The task: Once you find the line below that has "The width and height of the screenshot is (460, 269).", output it and every line after it exactly, stopping after the line that has "Screen dimensions: 282x129", with no pictures.

The records:
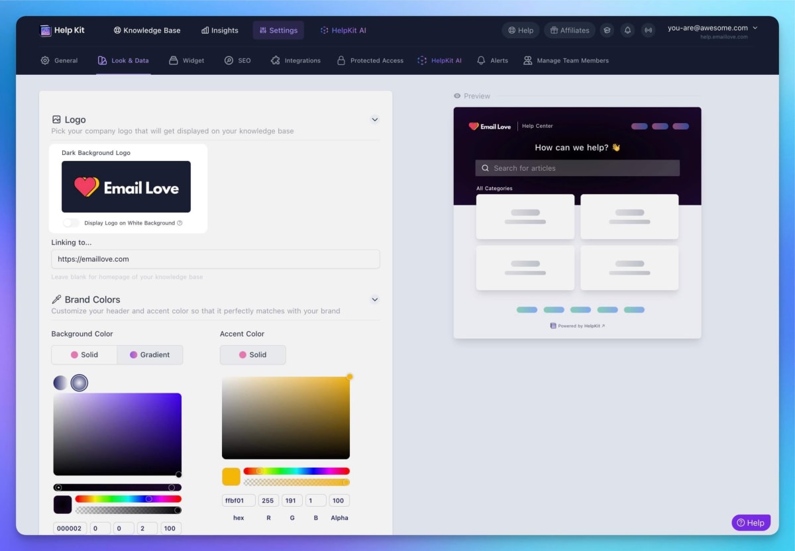Click the broadcast signal icon in header
795x551 pixels.
[649, 30]
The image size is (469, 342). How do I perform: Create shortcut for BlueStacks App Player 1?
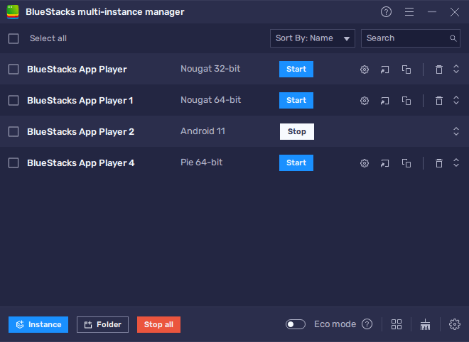[x=384, y=101]
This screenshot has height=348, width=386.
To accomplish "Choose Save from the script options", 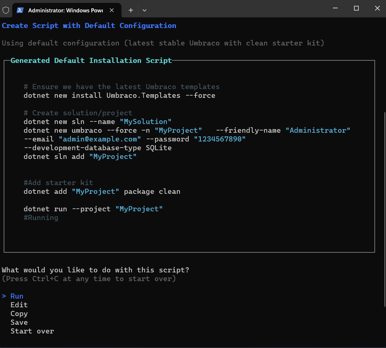I will [x=19, y=322].
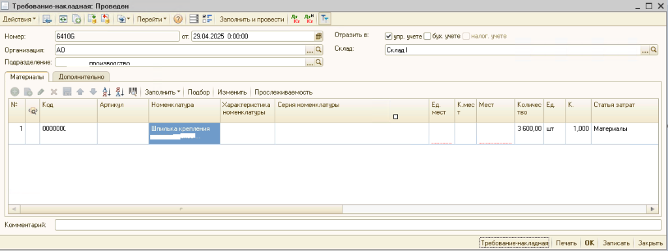Click the barcode scanner search icon
668x251 pixels.
133,91
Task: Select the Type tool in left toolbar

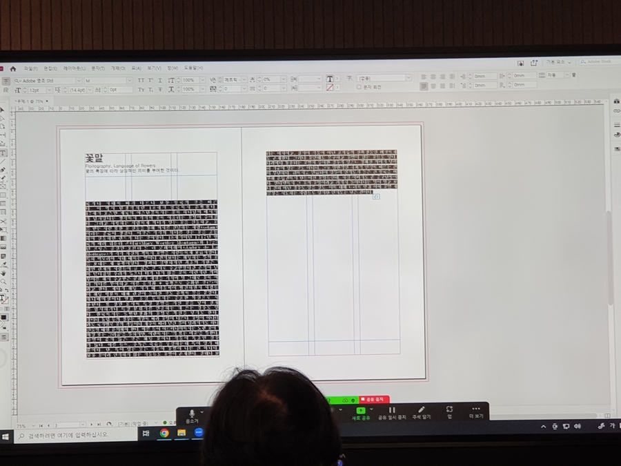Action: 3,153
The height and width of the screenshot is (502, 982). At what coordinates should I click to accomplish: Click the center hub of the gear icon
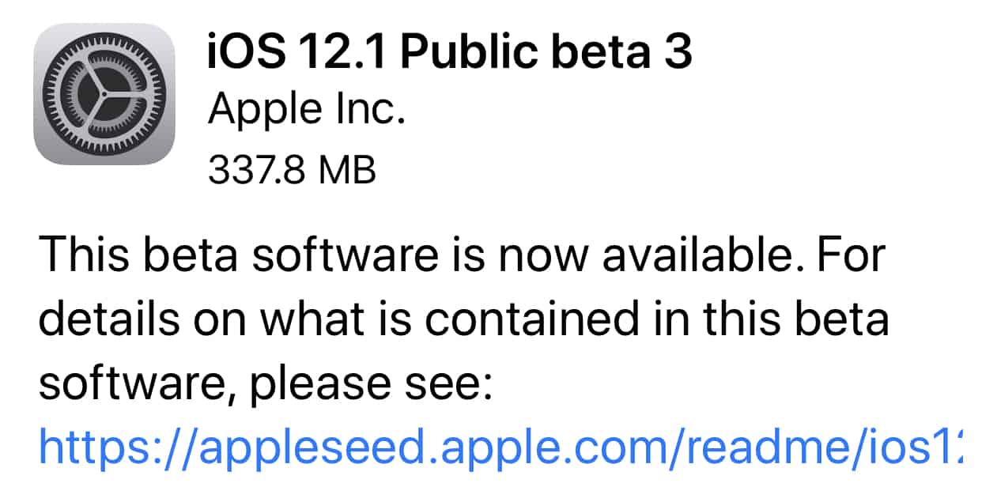pyautogui.click(x=104, y=94)
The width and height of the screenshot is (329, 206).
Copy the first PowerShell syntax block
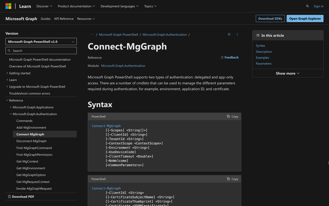(x=233, y=116)
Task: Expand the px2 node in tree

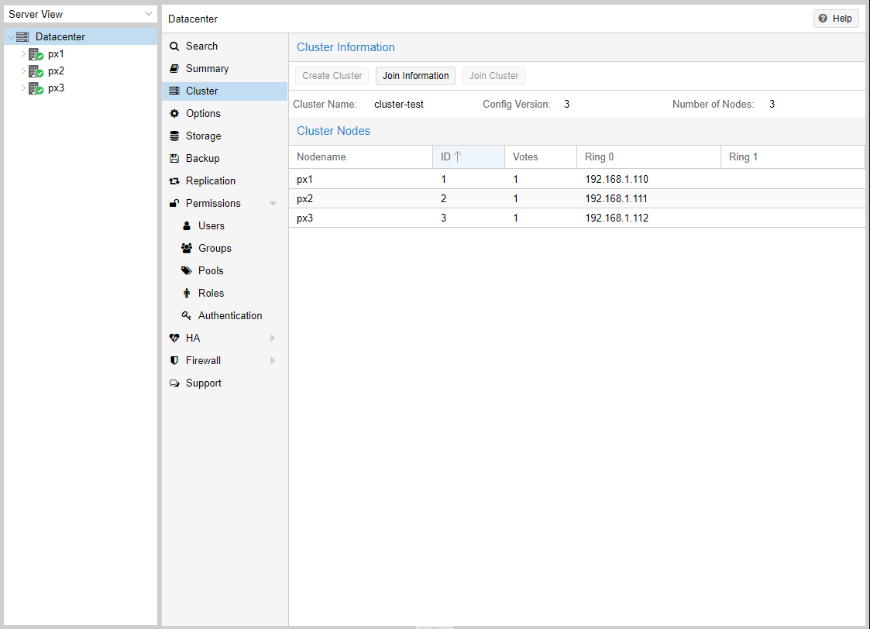Action: [x=23, y=71]
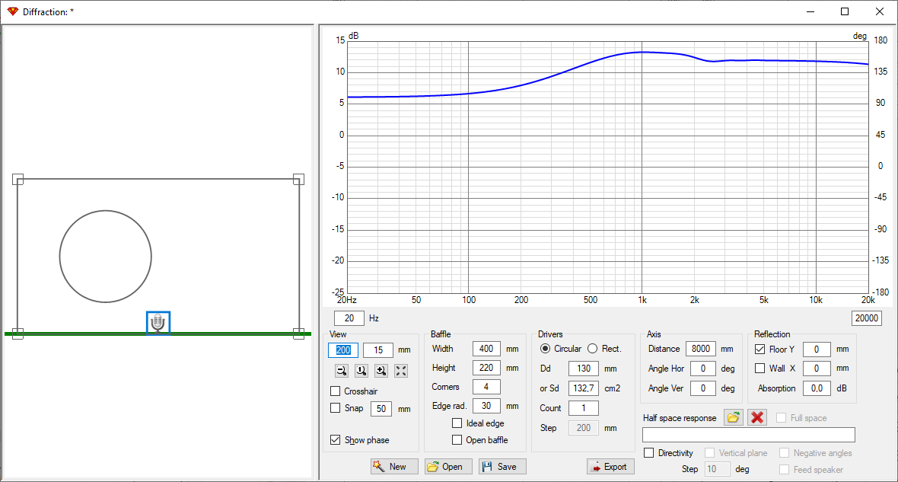Click the zoom out magnifier icon
Image resolution: width=898 pixels, height=482 pixels.
pyautogui.click(x=342, y=371)
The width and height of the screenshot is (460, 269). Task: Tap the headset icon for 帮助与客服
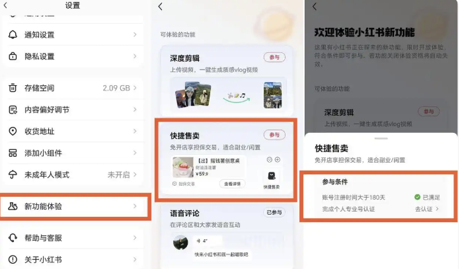[13, 238]
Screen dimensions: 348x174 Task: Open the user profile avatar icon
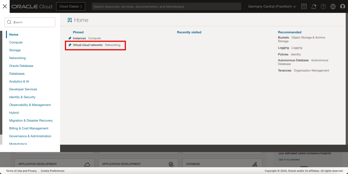342,6
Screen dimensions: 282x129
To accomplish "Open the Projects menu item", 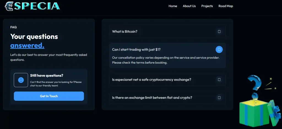I will click(207, 6).
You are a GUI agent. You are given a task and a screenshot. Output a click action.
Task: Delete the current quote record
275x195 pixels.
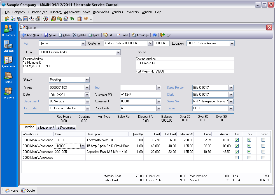(x=80, y=35)
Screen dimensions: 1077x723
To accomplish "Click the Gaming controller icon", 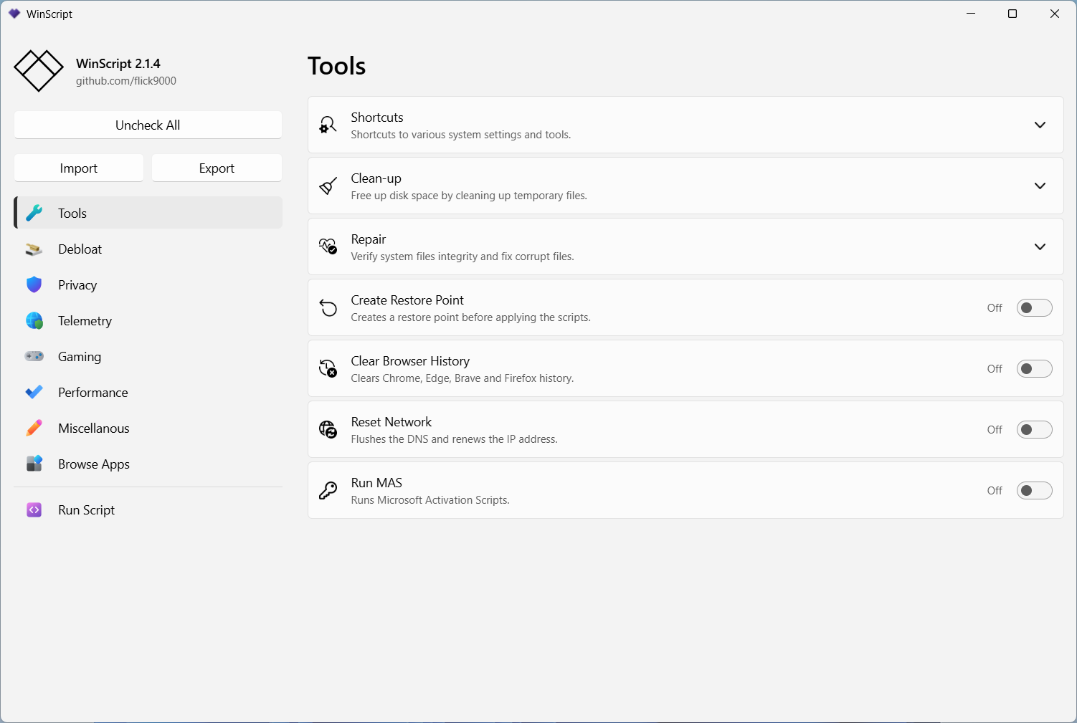I will tap(34, 357).
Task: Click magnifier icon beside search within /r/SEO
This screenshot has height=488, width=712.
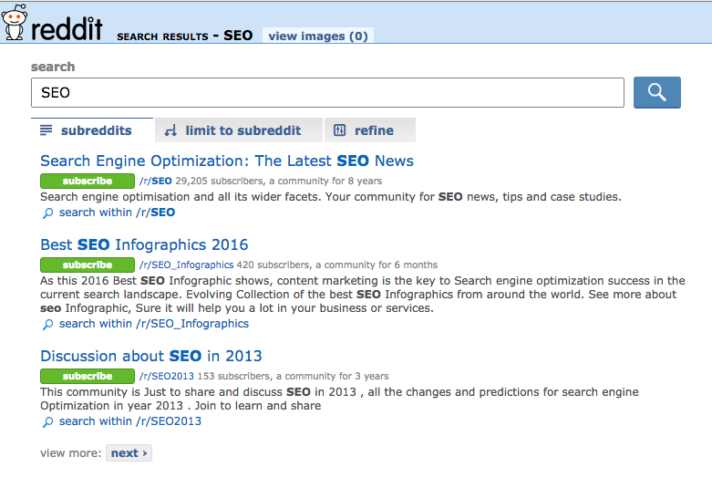Action: click(47, 213)
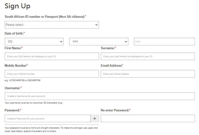Focus the First Name input field
The width and height of the screenshot is (199, 135).
click(52, 56)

Response:
The width and height of the screenshot is (460, 269). Task: Tap the headset icon for 帮助与客服
[13, 238]
Screen dimensions: 348x174 Task: Open the user profile avatar icon
342,6
Screen dimensions: 282x129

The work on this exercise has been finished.